Material shown:
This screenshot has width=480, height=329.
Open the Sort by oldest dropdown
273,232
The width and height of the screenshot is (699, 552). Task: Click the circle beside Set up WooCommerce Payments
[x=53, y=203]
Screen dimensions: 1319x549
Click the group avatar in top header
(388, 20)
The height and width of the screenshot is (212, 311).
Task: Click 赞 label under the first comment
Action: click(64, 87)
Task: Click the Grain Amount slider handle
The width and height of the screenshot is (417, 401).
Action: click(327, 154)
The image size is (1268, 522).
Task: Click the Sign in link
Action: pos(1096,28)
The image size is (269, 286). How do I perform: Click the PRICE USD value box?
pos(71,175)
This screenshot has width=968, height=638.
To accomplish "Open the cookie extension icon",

* * *

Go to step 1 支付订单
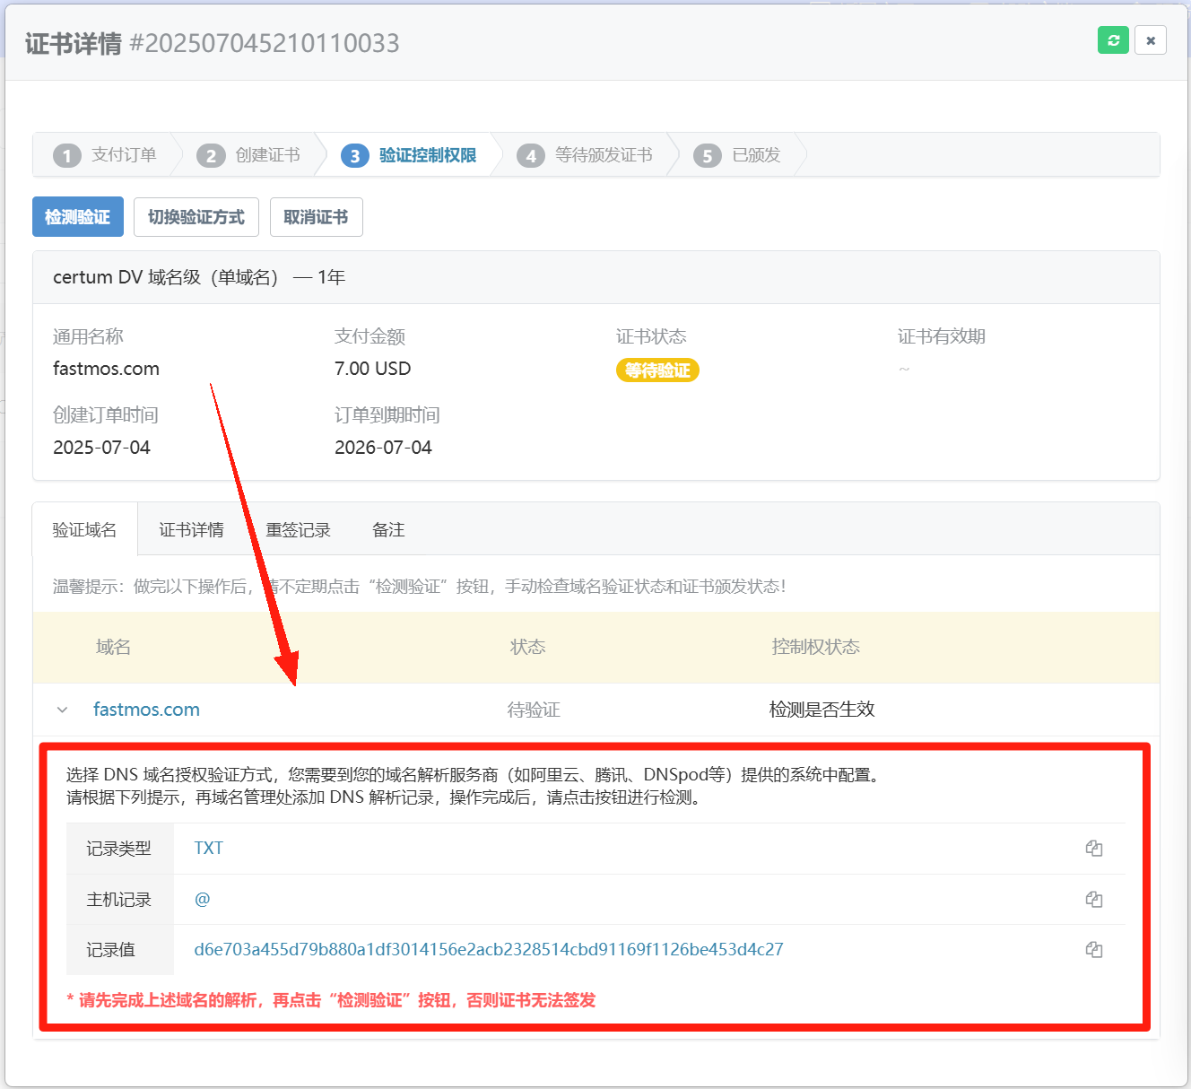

==

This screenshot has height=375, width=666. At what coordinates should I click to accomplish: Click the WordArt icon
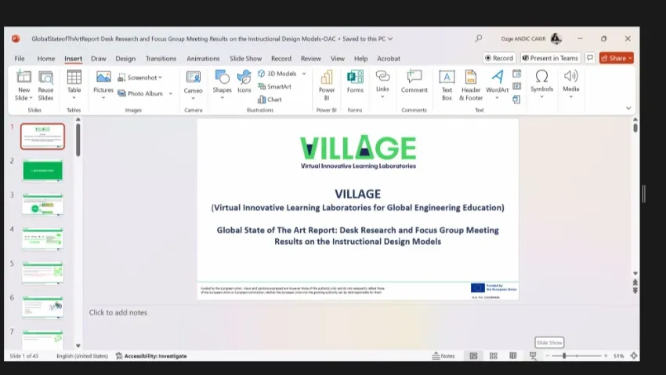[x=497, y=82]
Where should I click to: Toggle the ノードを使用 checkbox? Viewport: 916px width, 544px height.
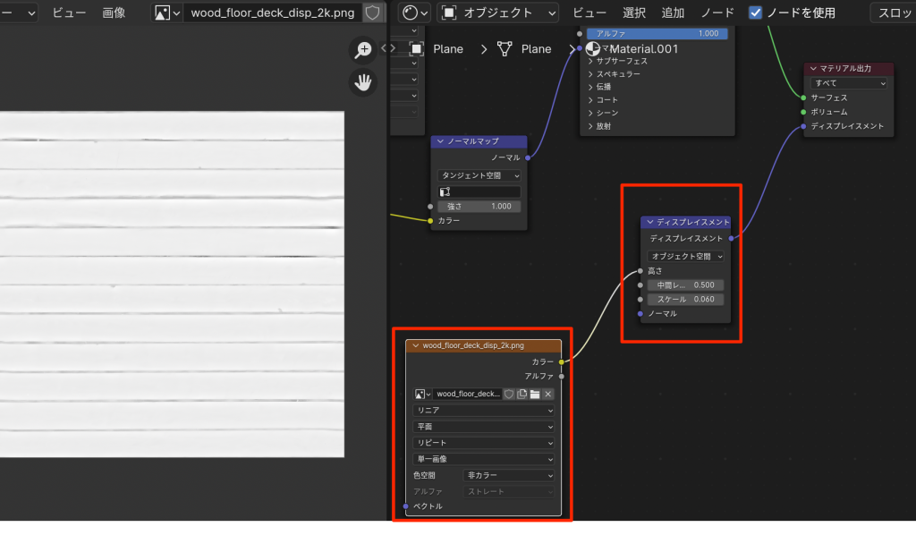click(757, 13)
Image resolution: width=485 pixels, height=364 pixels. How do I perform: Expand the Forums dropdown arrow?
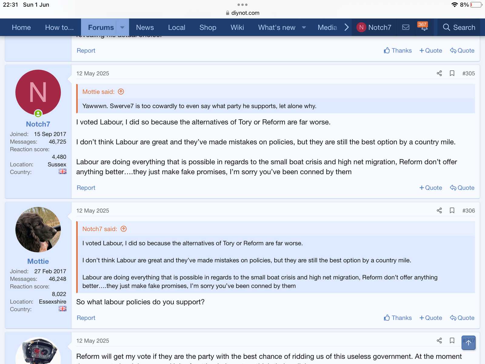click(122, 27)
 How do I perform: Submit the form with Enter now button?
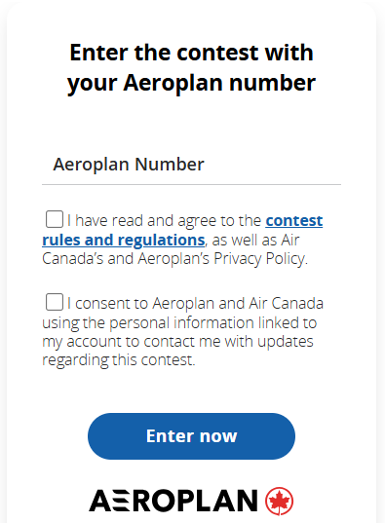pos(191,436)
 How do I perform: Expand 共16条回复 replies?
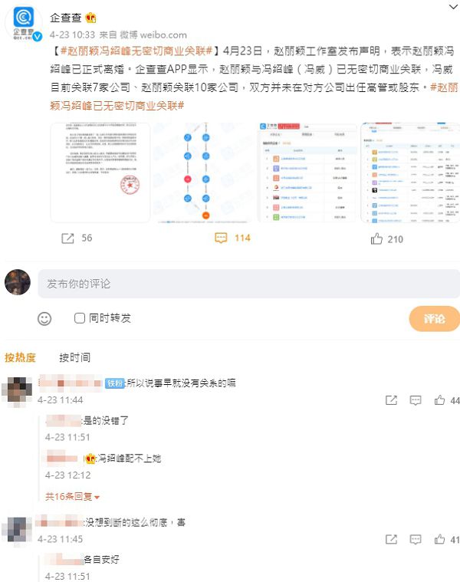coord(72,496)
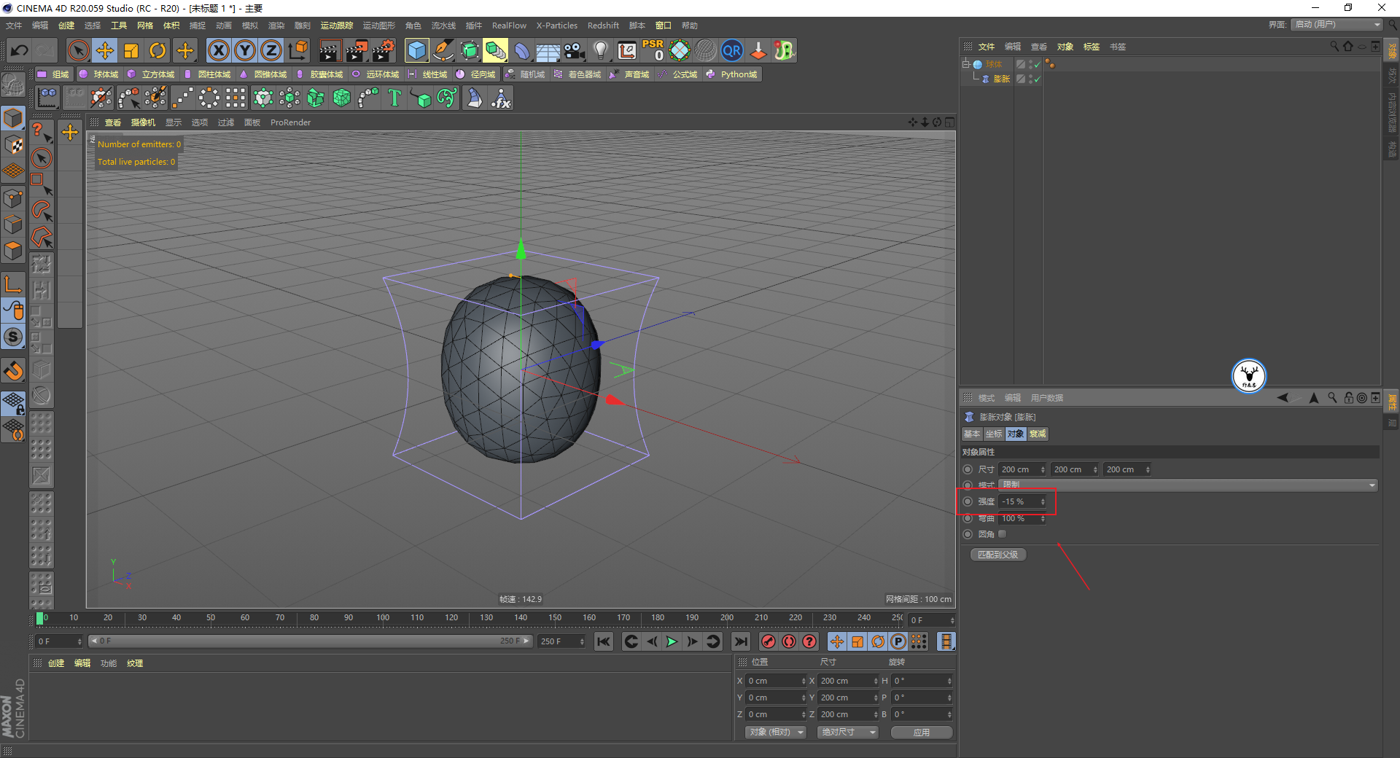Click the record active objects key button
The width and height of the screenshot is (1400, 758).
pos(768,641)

Task directions: In your answer, include only the lines above starting at the line that holds "Task: Click the Grain Amount slider handle" and ending at the line that holds "the cookie extension", copied exactly.

Task answer:
Task: Click the Grain Amount slider handle
The width and height of the screenshot is (417, 401).
Action: click(327, 154)
The image size is (1268, 522).
Task: Click the Sign in link
Action: pos(1096,28)
The image size is (269, 286). How do I perform: Click the PRICE USD value box?
pos(71,175)
This screenshot has width=968, height=638.
To accomplish "Open the cookie extension icon",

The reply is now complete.